### Exercise details:
Your output should consist of the data, copied exactly.

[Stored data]
***

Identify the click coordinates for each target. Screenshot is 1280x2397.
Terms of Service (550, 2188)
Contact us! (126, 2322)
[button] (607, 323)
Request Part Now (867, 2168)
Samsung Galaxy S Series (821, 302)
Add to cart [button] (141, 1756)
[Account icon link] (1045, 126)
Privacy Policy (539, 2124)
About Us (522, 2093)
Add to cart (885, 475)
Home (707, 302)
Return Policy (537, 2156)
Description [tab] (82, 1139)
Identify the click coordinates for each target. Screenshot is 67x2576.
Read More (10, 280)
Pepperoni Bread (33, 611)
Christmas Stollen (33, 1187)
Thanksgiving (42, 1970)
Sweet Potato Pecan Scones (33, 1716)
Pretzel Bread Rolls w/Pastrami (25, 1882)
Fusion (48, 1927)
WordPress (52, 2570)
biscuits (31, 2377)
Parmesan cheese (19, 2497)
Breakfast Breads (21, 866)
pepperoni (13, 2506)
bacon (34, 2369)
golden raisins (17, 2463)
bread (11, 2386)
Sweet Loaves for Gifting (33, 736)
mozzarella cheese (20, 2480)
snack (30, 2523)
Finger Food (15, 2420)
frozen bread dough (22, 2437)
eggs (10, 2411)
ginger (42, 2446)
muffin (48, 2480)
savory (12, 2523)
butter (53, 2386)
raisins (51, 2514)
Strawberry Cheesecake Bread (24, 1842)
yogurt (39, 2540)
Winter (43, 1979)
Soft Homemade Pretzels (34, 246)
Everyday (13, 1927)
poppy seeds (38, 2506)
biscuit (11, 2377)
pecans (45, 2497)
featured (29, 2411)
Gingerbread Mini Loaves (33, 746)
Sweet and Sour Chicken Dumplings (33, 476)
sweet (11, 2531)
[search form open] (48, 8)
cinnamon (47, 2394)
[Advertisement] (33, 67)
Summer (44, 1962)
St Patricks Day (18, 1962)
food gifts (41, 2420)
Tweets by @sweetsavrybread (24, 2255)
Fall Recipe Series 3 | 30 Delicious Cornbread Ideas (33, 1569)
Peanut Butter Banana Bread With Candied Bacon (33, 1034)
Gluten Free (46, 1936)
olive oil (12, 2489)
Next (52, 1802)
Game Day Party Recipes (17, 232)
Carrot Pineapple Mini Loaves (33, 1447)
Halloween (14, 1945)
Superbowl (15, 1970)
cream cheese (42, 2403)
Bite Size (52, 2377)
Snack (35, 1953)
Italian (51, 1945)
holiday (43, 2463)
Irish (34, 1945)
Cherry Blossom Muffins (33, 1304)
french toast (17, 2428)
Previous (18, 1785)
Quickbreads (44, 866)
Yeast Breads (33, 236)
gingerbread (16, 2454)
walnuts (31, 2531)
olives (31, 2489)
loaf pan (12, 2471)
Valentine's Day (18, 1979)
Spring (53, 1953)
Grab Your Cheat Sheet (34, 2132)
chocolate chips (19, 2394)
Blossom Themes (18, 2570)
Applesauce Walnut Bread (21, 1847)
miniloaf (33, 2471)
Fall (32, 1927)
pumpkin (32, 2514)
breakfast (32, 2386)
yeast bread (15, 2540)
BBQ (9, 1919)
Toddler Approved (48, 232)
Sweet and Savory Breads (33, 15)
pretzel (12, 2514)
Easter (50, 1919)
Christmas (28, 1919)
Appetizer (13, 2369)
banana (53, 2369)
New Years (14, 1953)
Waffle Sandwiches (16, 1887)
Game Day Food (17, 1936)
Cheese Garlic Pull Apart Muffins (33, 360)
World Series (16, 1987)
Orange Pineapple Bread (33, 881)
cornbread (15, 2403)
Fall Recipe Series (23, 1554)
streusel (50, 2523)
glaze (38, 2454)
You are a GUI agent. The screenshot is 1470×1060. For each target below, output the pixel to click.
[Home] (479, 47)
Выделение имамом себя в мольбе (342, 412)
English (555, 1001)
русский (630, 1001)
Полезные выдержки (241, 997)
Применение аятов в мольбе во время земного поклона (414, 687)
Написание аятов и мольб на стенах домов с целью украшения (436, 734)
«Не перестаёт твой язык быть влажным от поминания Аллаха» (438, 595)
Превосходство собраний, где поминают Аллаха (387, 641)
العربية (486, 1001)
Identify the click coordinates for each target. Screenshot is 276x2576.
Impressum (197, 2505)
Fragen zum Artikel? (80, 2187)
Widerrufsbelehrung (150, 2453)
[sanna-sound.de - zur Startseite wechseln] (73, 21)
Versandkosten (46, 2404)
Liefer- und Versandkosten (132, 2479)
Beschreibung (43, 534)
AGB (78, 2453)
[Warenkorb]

***

### Finished task:
Identify the click coordinates for each target. Screenshot is 1280x2397.
Terms of Service (550, 2188)
Contact us! (126, 2322)
[button] (607, 323)
Request Part Now (867, 2168)
Samsung Galaxy S Series (821, 302)
Add to cart [button] (141, 1756)
[Account icon link] (1045, 126)
Privacy Policy (539, 2124)
About Us (522, 2093)
Add to cart (885, 475)
Home (707, 302)
Return Policy (537, 2156)
Description [tab] (82, 1139)
Identify the click coordinates for each target. Screenshot is 67x2576.
Read More (10, 280)
Pepperoni Bread (33, 611)
Christmas Stollen (33, 1187)
Thanksgiving (42, 1970)
Sweet Potato Pecan Scones (33, 1716)
Pretzel Bread Rolls w/Pastrami (25, 1882)
Fusion (48, 1927)
WordPress (52, 2570)
biscuits (31, 2377)
Parmesan cheese (19, 2497)
Breakfast Breads (21, 866)
pepperoni (13, 2506)
bacon (34, 2369)
golden raisins (17, 2463)
bread (11, 2386)
Sweet Loaves for Gifting (33, 736)
mozzarella cheese (20, 2480)
snack (30, 2523)
Finger Food (15, 2420)
frozen bread dough (22, 2437)
eggs (10, 2411)
ginger (42, 2446)
muffin (48, 2480)
savory (12, 2523)
butter (53, 2386)
raisins (51, 2514)
Strawberry Cheesecake Bread (24, 1842)
yogurt (39, 2540)
Winter (43, 1979)
Soft Homemade Pretzels (34, 246)
Everyday (13, 1927)
poppy seeds (38, 2506)
biscuit (11, 2377)
pecans (45, 2497)
featured (29, 2411)
Gingerbread Mini Loaves (33, 746)
Sweet and Sour Chicken Dumplings (33, 476)
sweet (11, 2531)
[search form open] (48, 8)
cinnamon (47, 2394)
[Advertisement] (33, 67)
Summer (44, 1962)
St Patricks Day (18, 1962)
food gifts (41, 2420)
Tweets by @sweetsavrybread (24, 2255)
Fall Recipe Series 3 | 30 Delicious Cornbread Ideas (33, 1569)
Peanut Butter Banana Bread With Candied Bacon (33, 1034)
Gluten Free (46, 1936)
olive oil (12, 2489)
Next (52, 1802)
Game Day Party Recipes (17, 232)
Carrot Pineapple Mini Loaves (33, 1447)
Halloween (14, 1945)
Superbowl (15, 1970)
cream cheese (42, 2403)
Bite Size (52, 2377)
Snack (35, 1953)
Italian (51, 1945)
holiday (43, 2463)
Irish (34, 1945)
Cherry Blossom Muffins (33, 1304)
french toast (17, 2428)
Previous (18, 1785)
Quickbreads (44, 866)
Yeast Breads (33, 236)
gingerbread (16, 2454)
walnuts (31, 2531)
olives (31, 2489)
loaf pan (12, 2471)
Valentine's Day (18, 1979)
Spring (53, 1953)
Grab Your Cheat Sheet (34, 2132)
chocolate chips (19, 2394)
Blossom Themes (18, 2570)
Applesauce Walnut Bread (21, 1847)
miniloaf (33, 2471)
Fall (32, 1927)
pumpkin (32, 2514)
breakfast (32, 2386)
yeast bread (15, 2540)
BBQ (9, 1919)
Toddler Approved (48, 232)
Sweet and Savory Breads (33, 15)
pretzel (12, 2514)
Easter (50, 1919)
Christmas (28, 1919)
Appetizer (13, 2369)
banana (53, 2369)
New Years (14, 1953)
Waffle Sandwiches (16, 1887)
Game Day Food (17, 1936)
Cheese Garlic Pull Apart Muffins (33, 360)
World Series (16, 1987)
Orange Pineapple Bread (33, 881)
cornbread (15, 2403)
Fall Recipe Series (23, 1554)
streusel (50, 2523)
glaze (38, 2454)
You are a GUI agent. The screenshot is 1470×1060. For each target below, output the pixel to click.
[Home] (479, 47)
Выделение имамом себя в мольбе (342, 412)
English (555, 1001)
русский (630, 1001)
Полезные выдержки (241, 997)
Применение аятов в мольбе во время земного поклона (414, 687)
Написание аятов и мольб на стенах домов с целью украшения (436, 734)
«Не перестаёт твой язык быть влажным от поминания Аллаха» (438, 595)
Превосходство собраний, где поминают Аллаха (387, 641)
العربية (486, 1001)
Identify the click coordinates for each target. Screenshot is 276x2576.
Impressum (197, 2505)
Fragen zum Artikel? (80, 2187)
Widerrufsbelehrung (150, 2453)
[sanna-sound.de - zur Startseite wechseln] (73, 21)
Versandkosten (46, 2404)
Liefer- und Versandkosten (132, 2479)
Beschreibung (43, 534)
AGB (78, 2453)
[Warenkorb]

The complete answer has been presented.